• Consigne donnée A: Renvoyez s'il vous plaît le passage de la discussion sur les tapis de souris, de "ben comment on" à "tornade13 (29 Août 2005)", tel quel.

### Extrait du texte ###

J'ai trouvé celui ci mais la matière ???
Bon je donne pas l'adresse.....


----------



## xaben (29 Août 2005)

tornade13 a dit:
			
		

> J'ai trouvé celui ci mais la matière ???
> Bon je donne pas l'adresse.....




ben comment on fait alors pour avoir l'adresse ? 5 euros ça te va ?  
Il peut etre sympa, je vais voir le prix déjà ;-)

EDIT : ils disent avoir testé c'est déjà ça car translucide


----------



## tornade13 (29 Août 2005)

C'est pas le fait qu'il soit translucide mais plutôt la matière, j'ai acheter un tapis quand j'était sur Londres, il était très design, matière pvc.

A l'usage horrible j'avais le poignet qui transpirait jusqu'à me brûler la peau, si si   

Bref produit très beau mais très pourri en fait


----------



## xaben (29 Août 2005)

tornade13 a dit:
			
		

> C'est pas le fait qu'il soit translucide mais plutôt la matière, j'ai acheter un tapis quand j'était sur Londres, il était très design, matière pvc.
> 
> A l'usage horrible j'avais le poignet qui transpirait jusqu'à me brûler la peau, si si
> 
> Bref produit très beau mais très pourri en fait



Ah bon et tu as quoi alors ? Comme moi un truc de passage en attendant de trouver mieux ?

### La liste ###

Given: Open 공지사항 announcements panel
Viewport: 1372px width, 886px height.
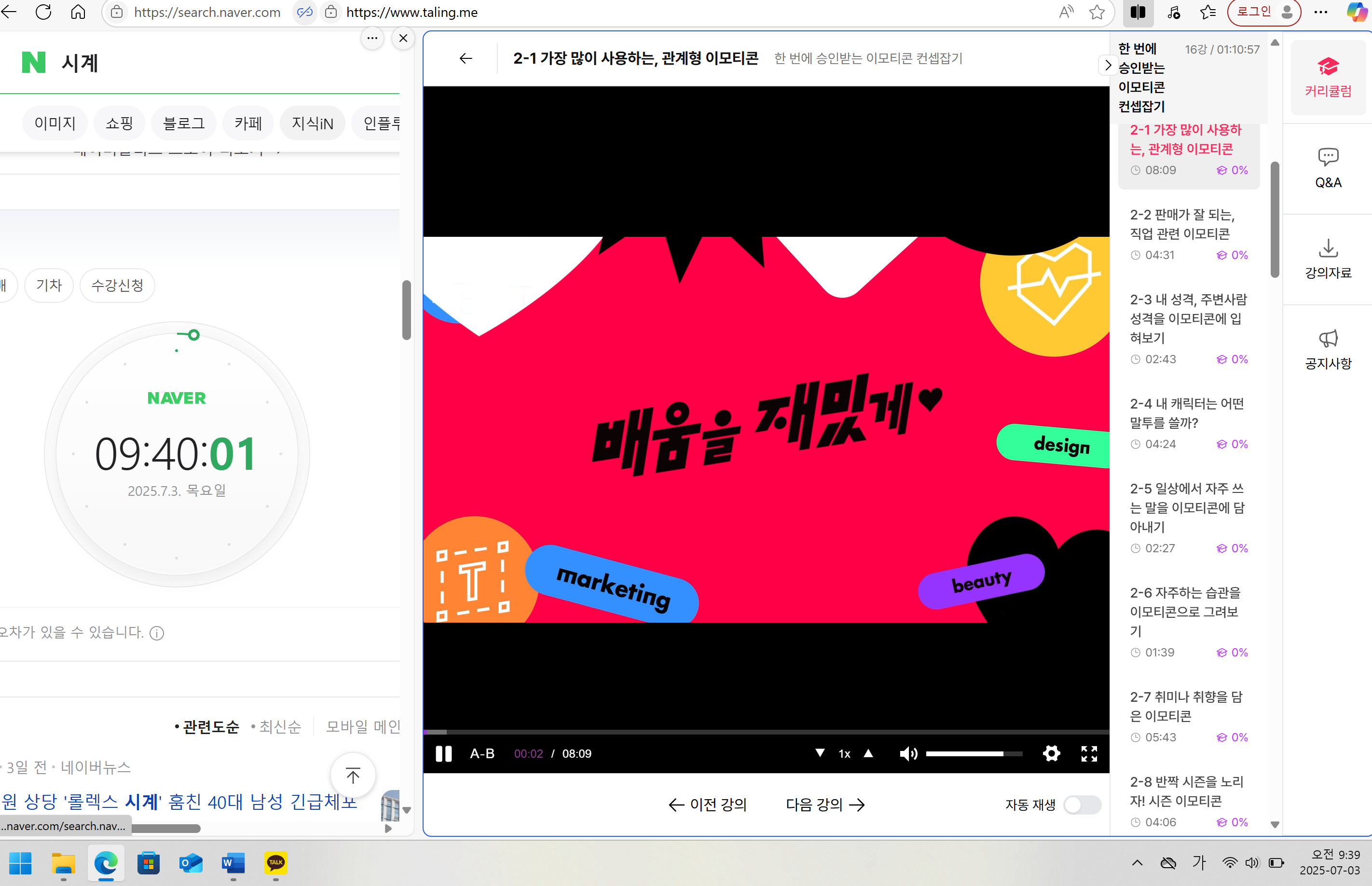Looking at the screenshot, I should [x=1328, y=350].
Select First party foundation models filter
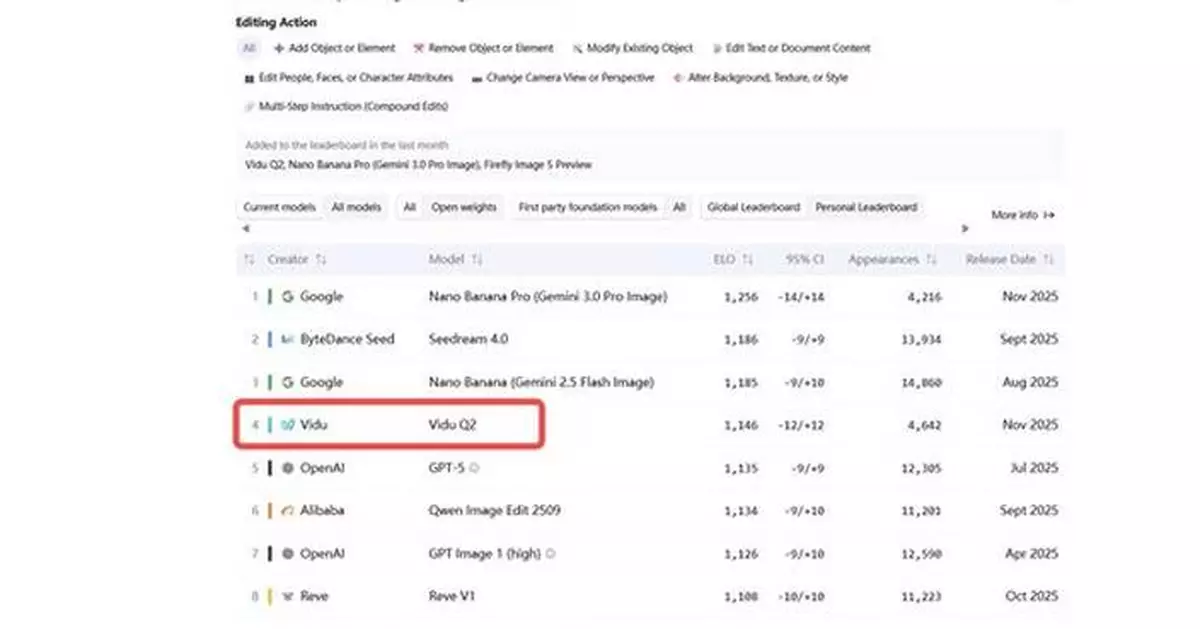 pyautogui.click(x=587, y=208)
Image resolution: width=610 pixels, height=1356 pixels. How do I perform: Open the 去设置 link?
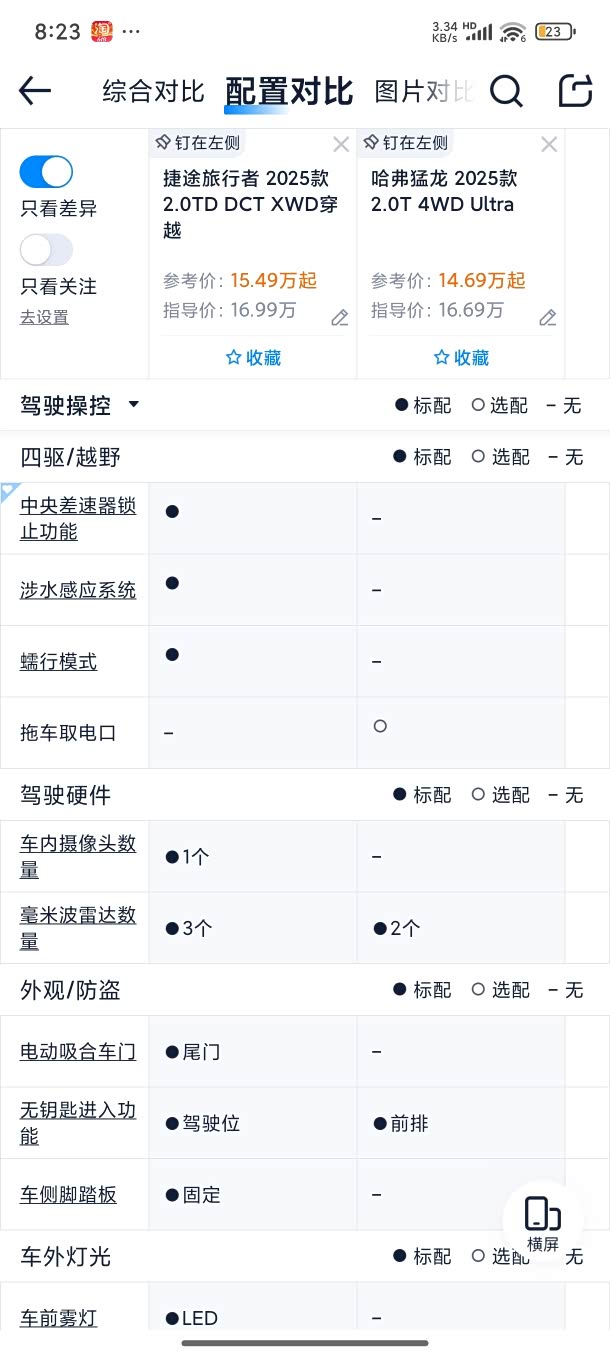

###

• Consigne donnée B: Remplacez "pixels" par "px" dans toutes les lignes de la liste, puis redonnez ces lignes sans autre modification et sans les images.

• Réponse attendue A:
ben comment on fait alors pour avoir l'adresse ? 5 euros ça te va ?  
Il peut etre sympa, je vais voir le prix déjà ;-)

EDIT : ils disent avoir testé c'est déjà ça car translucide


----------



## tornade13 (29 Août 2005)

• Réponse attendue B:
Given: Open 공지사항 announcements panel
Viewport: 1372px width, 886px height.
Looking at the screenshot, I should [x=1328, y=350].
Select First party foundation models filter
 pyautogui.click(x=587, y=208)
Image resolution: width=610 px, height=1356 px. How do I perform: Open the 去设置 link?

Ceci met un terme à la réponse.